Flesh tone of the Virgin's hand:
A sample taken from the Virgin's left hand, just above her wrist, shows the typical technique for painting flesh at the time. The underpaint of the flesh is composed of green earth, lead white and a little yellow lake. Verdaccio consisting of vermilion, a little carbon black and possibly lead white has been applied to the areas of shadow. The layer of pink flesh colour has been obtained by mixing lead white and vermilion.
The samples taken from Christ's blue robe and from the Virgin's lining revealed a faint, grey layer over the final pigment layer which may represent an earlier or original egg white glair applied to protect the surface. It is also evident that the Coronation had been varnished at least twice with an oil varnish.
Overall the pigment analysis suggests that a great deal of colour change has taken place on the Coronation affecting the brilliance of the panel. The pigments used are typical of the works of the di Cione brothers and indeed of paintings of the period.

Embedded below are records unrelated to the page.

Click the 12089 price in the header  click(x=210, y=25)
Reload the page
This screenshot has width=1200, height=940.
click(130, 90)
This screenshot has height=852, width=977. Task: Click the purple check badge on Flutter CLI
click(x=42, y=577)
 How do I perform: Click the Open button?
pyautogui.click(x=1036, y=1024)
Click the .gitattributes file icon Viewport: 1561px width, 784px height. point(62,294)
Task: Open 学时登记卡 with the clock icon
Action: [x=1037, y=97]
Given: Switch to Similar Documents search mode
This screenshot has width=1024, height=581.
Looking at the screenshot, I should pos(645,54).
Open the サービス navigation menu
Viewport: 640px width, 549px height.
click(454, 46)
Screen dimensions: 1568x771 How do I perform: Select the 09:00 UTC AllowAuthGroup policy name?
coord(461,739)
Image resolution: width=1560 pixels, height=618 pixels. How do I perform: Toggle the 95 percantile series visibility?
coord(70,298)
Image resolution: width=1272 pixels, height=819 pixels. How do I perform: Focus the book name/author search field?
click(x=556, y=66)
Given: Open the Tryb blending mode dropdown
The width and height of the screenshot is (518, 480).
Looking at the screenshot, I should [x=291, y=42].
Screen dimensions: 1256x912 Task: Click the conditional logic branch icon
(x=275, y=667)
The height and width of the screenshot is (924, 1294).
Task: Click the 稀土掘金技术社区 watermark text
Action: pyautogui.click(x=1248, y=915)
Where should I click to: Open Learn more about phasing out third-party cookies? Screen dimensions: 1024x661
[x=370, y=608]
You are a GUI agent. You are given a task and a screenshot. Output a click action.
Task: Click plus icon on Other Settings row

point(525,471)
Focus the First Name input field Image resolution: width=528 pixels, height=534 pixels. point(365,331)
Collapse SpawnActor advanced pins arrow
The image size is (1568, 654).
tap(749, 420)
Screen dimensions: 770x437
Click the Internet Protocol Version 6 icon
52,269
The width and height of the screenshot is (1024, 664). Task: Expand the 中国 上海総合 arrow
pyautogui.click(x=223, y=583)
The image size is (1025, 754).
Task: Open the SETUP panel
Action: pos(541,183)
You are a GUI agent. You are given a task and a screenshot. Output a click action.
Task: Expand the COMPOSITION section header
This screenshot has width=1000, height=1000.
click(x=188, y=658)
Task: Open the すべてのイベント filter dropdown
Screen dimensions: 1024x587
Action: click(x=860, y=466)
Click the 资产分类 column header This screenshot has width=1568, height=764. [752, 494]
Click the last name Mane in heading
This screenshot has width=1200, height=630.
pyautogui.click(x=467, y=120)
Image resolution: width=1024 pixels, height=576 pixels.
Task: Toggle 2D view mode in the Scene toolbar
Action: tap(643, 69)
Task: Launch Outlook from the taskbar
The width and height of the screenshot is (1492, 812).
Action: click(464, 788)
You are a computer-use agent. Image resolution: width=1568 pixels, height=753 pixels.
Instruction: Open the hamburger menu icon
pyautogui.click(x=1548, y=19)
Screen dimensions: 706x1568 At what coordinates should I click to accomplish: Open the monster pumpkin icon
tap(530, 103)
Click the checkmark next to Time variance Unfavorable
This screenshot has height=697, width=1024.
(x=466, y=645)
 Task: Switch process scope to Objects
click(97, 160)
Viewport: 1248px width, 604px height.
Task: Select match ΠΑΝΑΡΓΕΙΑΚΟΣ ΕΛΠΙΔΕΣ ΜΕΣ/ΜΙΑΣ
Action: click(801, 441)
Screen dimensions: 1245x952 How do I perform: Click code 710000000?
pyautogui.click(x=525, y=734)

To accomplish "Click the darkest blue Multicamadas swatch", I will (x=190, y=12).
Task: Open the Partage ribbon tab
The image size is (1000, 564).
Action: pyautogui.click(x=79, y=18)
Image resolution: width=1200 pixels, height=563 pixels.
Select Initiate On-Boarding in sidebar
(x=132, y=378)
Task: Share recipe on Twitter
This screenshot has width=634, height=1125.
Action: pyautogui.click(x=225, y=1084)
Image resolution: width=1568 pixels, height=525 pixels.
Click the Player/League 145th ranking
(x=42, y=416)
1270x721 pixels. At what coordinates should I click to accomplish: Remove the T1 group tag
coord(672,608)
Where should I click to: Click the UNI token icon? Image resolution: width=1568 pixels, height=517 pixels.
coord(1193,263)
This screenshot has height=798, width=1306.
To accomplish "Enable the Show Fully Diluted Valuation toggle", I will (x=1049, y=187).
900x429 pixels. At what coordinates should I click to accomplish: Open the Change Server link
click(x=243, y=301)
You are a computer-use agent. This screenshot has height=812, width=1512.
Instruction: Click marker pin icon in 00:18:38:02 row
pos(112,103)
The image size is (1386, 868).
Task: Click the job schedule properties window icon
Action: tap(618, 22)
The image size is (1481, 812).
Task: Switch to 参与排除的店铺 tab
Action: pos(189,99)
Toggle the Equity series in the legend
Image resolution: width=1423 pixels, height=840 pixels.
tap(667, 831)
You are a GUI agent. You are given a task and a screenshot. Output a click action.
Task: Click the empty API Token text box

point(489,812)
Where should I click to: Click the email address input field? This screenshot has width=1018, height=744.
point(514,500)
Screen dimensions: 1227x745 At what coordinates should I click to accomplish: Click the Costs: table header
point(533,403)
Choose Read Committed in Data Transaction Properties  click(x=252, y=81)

The examinations of the Coronation of the Virgin as a whole give a valuable insight into the production of this type of work. They are also useful in piecing together the original appearance of works of this period.
2. The pigment results are a summary of Jo Darrah's findings: An Examination of the Materials and Techniques of the Coronation of the Virgin, Internal V&A Conservation Research Report, September 1996.
5. Cennino d'Andrea Cennini, The Craftsman's Handbook 'Il Libro Dell'Arte', Dover, 1960, p93.